Peering into the void to search for things that are no longer there is a cold and lonely pursuit. This is a lesson the tree teaches me on the longest night.
Some feeling not unlike grief comes over me. After all that came before, after all the tree has endured and symbolized, that it should find itself alone and cold and barren, hanging on in the dark waiting for some blooming that is yet months off is so poignant to me that I feel tears come to my eyes.
Becoming something new after losing everything that defined you takes patience. This is a lesson the tree teaches me on the longest night.
That this tree-friend, that started as a young and supple shoot, should become, over time almost unrecognizable, its growth paused and stunted for reasons beyond its control, with nothing to do but wait for the return of the sun, the very fact of its suffering carves out a hollow space in me. Yet I know that a hollow in a tree tree is a sign of a healing tree, it is the tree itself carving space around what has been hurt, making room for new life.
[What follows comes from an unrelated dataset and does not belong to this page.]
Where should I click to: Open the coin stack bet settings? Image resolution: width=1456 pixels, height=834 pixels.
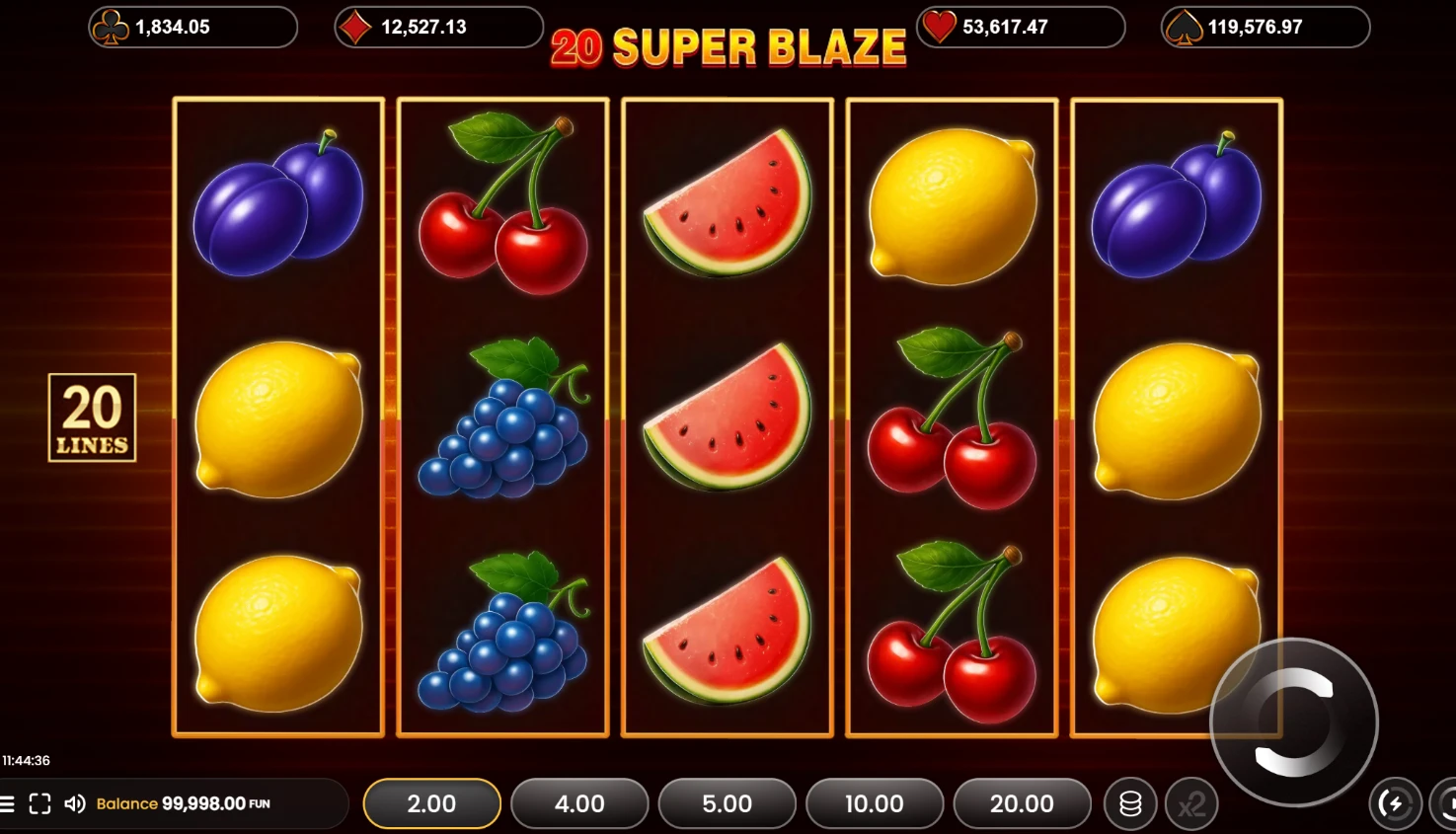(x=1131, y=804)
The darkness and the light come and go, again and again, and the miracle of life continues on because of and in spite of this endless dance. This is a lesson the tree teaches me on the longest night.
The ending that’s not an ending. It’s the worst. Thanks for making something beautiful out of it.
Beautiful, Treas. Couldn’t help but be reminded of the way the hollow of a tree can make a safe and cozy home for creatures holding out for spring. Happy Winter Solstice, friend.